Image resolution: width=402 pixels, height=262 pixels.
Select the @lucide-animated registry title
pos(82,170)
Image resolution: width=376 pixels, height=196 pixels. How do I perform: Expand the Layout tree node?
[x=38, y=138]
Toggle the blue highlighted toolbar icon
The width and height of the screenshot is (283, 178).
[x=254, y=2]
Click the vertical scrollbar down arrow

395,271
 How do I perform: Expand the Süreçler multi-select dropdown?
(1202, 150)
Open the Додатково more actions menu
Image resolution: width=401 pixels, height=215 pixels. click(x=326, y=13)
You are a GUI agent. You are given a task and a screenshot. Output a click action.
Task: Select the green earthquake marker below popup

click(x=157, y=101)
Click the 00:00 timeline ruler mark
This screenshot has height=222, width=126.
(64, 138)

◆ ◆ ◆ ◆ ◆ ◆ ◆

* [Required action]
Where a line contains "Select the @lucide-animated registry title", begin there and output each line through the end of the data above, exactly; give no other lines.

* [Task solution]
Select the @lucide-animated registry title
pos(82,170)
Image resolution: width=376 pixels, height=196 pixels. How do I perform: Expand the Layout tree node?
[x=38, y=138]
Toggle the blue highlighted toolbar icon
The width and height of the screenshot is (283, 178).
[x=254, y=2]
Click the vertical scrollbar down arrow

395,271
 How do I perform: Expand the Süreçler multi-select dropdown?
(1202, 150)
Open the Додатково more actions menu
Image resolution: width=401 pixels, height=215 pixels. click(x=326, y=13)
You are a GUI agent. You are given a task and a screenshot. Output a click action.
Task: Select the green earthquake marker below popup

click(x=157, y=101)
Click the 00:00 timeline ruler mark
This screenshot has height=222, width=126.
(64, 138)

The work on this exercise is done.